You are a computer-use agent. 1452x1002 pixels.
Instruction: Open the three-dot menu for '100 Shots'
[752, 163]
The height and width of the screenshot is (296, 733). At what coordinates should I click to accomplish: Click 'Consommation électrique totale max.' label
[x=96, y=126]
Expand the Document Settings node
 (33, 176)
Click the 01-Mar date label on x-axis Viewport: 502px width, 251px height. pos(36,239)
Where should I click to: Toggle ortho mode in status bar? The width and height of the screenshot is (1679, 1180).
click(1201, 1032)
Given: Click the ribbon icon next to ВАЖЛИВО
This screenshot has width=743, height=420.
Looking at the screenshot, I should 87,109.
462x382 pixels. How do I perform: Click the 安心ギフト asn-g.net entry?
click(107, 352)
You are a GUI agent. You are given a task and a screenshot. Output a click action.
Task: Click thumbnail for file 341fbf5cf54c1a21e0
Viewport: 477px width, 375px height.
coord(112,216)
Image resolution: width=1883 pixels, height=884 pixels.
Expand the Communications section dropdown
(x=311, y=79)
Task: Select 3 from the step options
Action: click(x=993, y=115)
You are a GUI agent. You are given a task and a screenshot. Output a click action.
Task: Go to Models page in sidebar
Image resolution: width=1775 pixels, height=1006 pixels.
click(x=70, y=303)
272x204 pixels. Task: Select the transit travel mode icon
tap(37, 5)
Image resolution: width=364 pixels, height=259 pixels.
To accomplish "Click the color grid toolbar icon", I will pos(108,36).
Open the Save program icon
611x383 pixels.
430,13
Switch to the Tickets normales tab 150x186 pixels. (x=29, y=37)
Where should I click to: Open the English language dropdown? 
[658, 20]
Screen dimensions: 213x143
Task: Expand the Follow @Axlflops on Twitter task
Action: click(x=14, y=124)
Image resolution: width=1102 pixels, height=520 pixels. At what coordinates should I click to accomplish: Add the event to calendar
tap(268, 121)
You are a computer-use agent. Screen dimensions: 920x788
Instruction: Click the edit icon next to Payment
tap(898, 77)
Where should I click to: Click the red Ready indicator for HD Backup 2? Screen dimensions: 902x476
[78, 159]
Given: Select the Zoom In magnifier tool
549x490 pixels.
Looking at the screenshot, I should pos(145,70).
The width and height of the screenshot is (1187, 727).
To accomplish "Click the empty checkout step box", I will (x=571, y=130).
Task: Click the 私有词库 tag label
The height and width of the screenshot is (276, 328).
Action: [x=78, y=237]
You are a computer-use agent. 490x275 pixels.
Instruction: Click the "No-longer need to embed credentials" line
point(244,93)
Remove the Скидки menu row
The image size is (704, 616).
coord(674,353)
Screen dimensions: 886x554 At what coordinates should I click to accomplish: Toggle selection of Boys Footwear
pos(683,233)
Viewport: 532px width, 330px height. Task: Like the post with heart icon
####
> _Given request_
Gather every line of the listing above that contains the word "Expand", and copy each one out in full.

> _Solution to the problem_
Expand the Document Settings node
Expand the Communications section dropdown
Task: Expand the Follow @Axlflops on Twitter task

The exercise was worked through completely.